Han transcurrido ya casi nueve años desde que el Código Federal de Instituciones y Procedimientos Electorales (COFIPE) recibió modificaciones sustanciales, en octubre de 1996, que pudieron ser consideradas como una auténtica reforma político electoral de largo aliento. Después de esa fecha la norma mencionada ha sido objeto solamente de modificaciones menores; tal vez la más destacada es la que continúa en proceso, referente al voto desde el exterior. Es decir que en el ámbito político nuestro país se ha estancado --por lo menos a nivel de la normatividad-- en un estadio previo al que uno podría esperar luego de la alternancia presidencial en el 2000. No se ha concretado una auténtica reforma del Estado, uno de cuyos componentes básicos sería el de establecer mecanismos electorales más ágiles, confiables y previsores. Liberar controles excesivos y caros, pero ajustar los cabos sueltos, como las precampañas, el financiamiento y el acceso a medios.
Esta es la razón por la cual hoy día padecemos como uno de los males nacionales el de la extensa calentura preelectoral, que introduce un elemento indeseable de incertidumbre al resto de los elementos del conjunto social y productivo. Es impresionante que a 13 meses de las elecciones federales nos encontremos ya en plena efervescencia política provocada por los afanes personales de líderes acelerados, así como las ambiciones miopes de partidos y elites hegemónicas. El presidente de la república ha renunciado en los hechos a su facultad de conducción en este último cuarto de su sexenio, y lo cede a los protagonismos de los precandidatos, propios y extraños. El Congreso experimenta un fenómeno similar y legisla a tumbos, aparentemente respondiendo a presiones y urgencias coyunturales que a una agenda integral y comprensiva. Como muestra puedo mencionar el inminente periodo extraordinario de sesiones, que fue provocado en primera instancia por una sentencia de la Suprema Corte, y que se dedicará en exclusiva a apagar los fuegos de la urgencia, incluyendo el muy debatible asunto del voto desde el exterior. Por su parte, el poder judicial continúa legislando en la práctica mediante jurisprudencia interpretativa sobre nuestras muy ambiguas normas, que fueron concebidas para lubricar el entorno autoritario previo a la alternancia, cuando el ejecutivo relativizaba el estado de derecho según sus conveniencias.

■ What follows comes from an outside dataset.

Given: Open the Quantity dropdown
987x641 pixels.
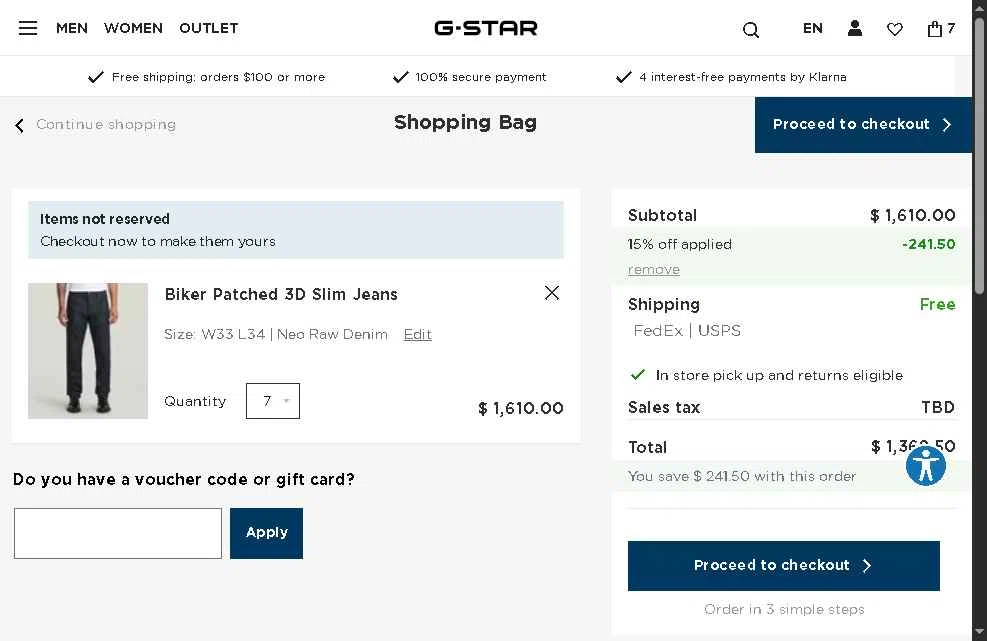Looking at the screenshot, I should pos(273,401).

Desde hace un buen rato la realidad política ha rebasado con creces a la normatividad que la regula. Eso ha propiciado esta sensación de caos que compartimos muchos angustiados observadores, que a cada rato nos preguntamos si la democracia puede ser eficaz cuando se carece de la cultura y las prácticas que la escoltan en otros entornos sociales más rancios en tradición republicana. México ha llegado al goce de las libertades individuales sin haber “blindado” a las instituciones en contra de la anarquía. Por ello privan las ambiciones particulares por sobre las necesidades del conjunto en todo el escenario político nacional y en todos los niveles de gobierno. La corrupción evidente en todos los partidos y en muchos de nuestros políticos es el resultado inevitable de esta anomia social, que impone sus condiciones y rebasa a una ley impotente y desfasada.
Urge como nunca la reforma del Estado mexicano. Los usos han rebasado a la norma que supuestamente los regula, y esto conduce a cualquier sociedad a una situación de desorden y los consecuentes abusos. No nos extrañe que los partidos se vean incapaces de regular a sus propias huestes o a sus paladines adelantados, algunos de los cuales le apuestan más a abrumar a sus institutos políticos sobre la base de sus popularidades mediáticas –recordemos al precandidato Fox en 1999 o al López Obrador de hoy que a convencer para vencer. El resultado es un abaratamiento acelerado de la política y de los políticos, que compiten con ventaja con los cómicos de la tele, a quienes les proporcionan guiones y scketches perfectamente ensayados para provocar las bufonadas más atolondradas. Ya no hay políticos serios, sólo demagogos locuaces dentro de la tierra del ridículo electorero.